Sunken slave ship found off South Africa

Slave ship discovered


By Helene Cooper - The New York Times


On Dec. 3, 1794, a Portuguese slave ship left Mozambique, on the east coast of Africa, for what was to be a 7,000-mile voyage to Maranhão, Brazil, and the sugar plantations that awaited its cargo of black men and women.

Shackled in the ship’s hold were between 400 and 500 slaves, pressed flesh to flesh with their backs on the floor. With the exception of daily breaks to exercise, the slaves were to spend the bulk of the estimated four-month journey from the Indian Ocean across the vast South Atlantic in the dark of the hold.

In the end, their journey lasted only 24 days.
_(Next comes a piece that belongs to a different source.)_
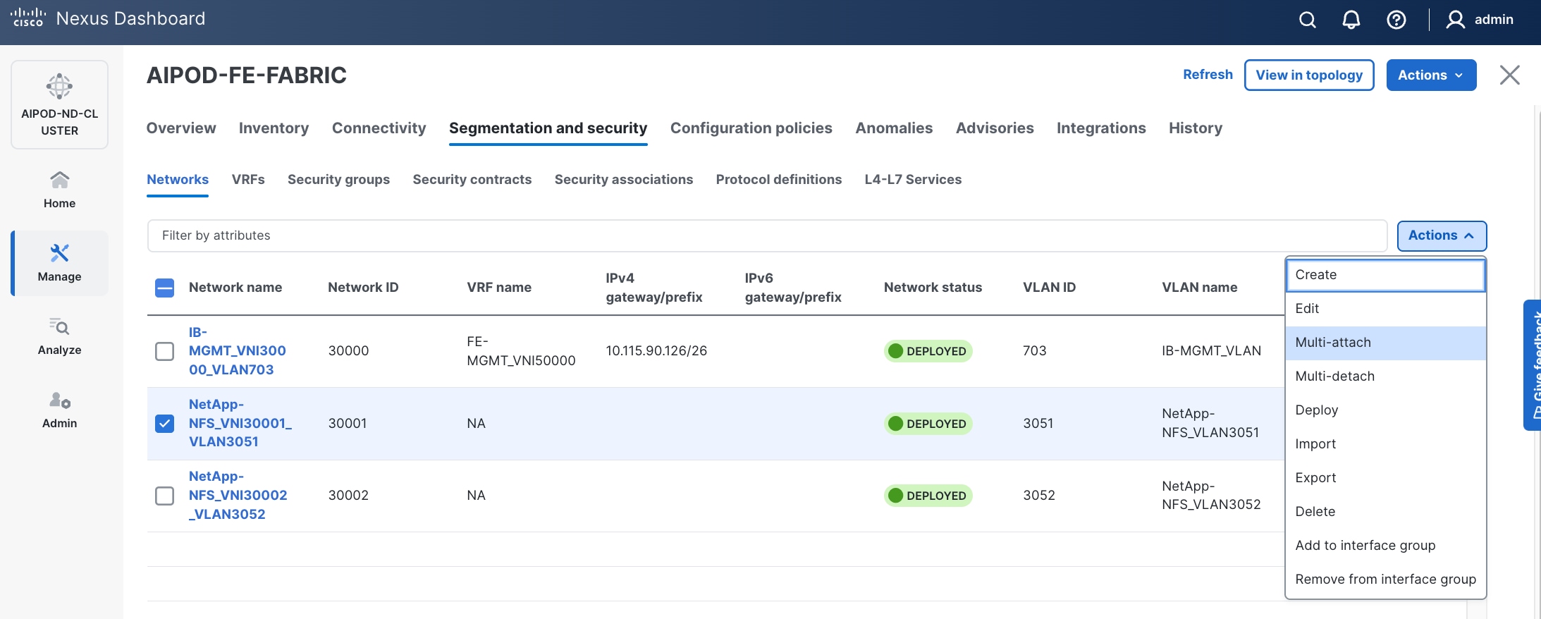This screenshot has width=1541, height=619.
Task: Select Deploy in the Actions menu
Action: pos(1316,410)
Buffeted by strong winds, the ship, the São José Paquete Africa, rounded the treacherous Cape of Good Hope and came apart violently on two reefs not far from Cape Town and only 100 yards from shore, but in deep, turbulent water.
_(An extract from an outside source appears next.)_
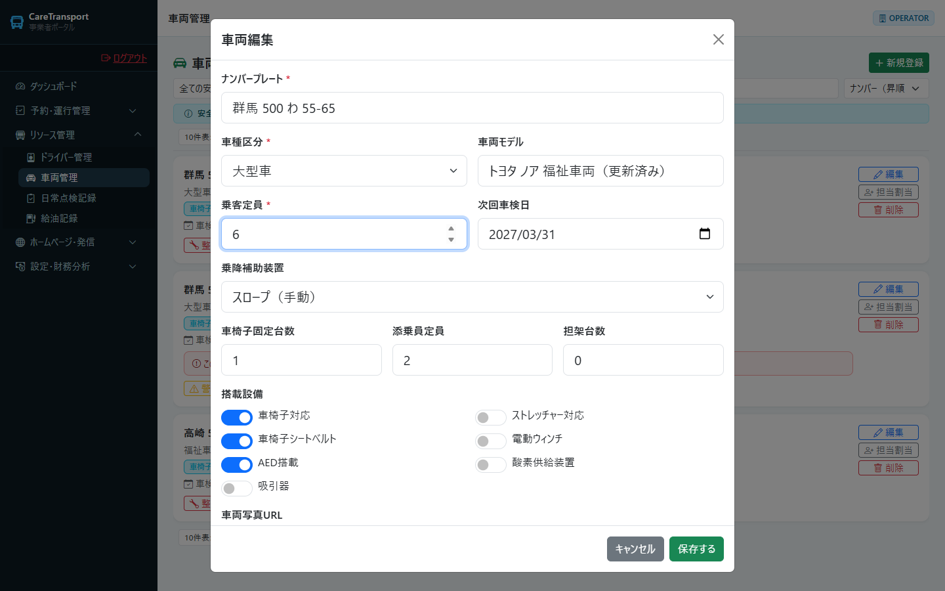
Task: Turn on the 吸引器 toggle
Action: coord(237,489)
The Portuguese captain, crew and half of the slaves survived. An estimated 212 slaves did not, and perished in the sea.

On Tuesday, the Smithsonian’s National Museum of African-American History and Culture, along with the Iziko Museums of South Africa, the Slave Wrecks Project, and other partners, will announce in Cape Town that the remnants of the São José have been found, right where the ship went down, in full view of Lion’s Head Mountain.

It is the first time, researchers involved in the project say, that the wreckage of a slaving ship that went down with slaves aboard has been recovered.

The story of the São José, like the slave trade itself, spanned continents and oceans, from fishing villages in Africa to sheikhdoms where powerful chiefs plotted with European traders to traffic in human beings to work on plantations in the New World. Fittingly, the discovery of the São José also encompassed continents and oceans.

Divers from the United States joined divers in South Africa, while museum curators in Africa, Europe and the Americas pored through old ship manifests looking for clues. In the end, the breakthrough that the shipwreck was of a vessel that had been carrying slaves came from something unexpected, the iron blocks of ballasts that were used to offset the weight of slaves in the hold.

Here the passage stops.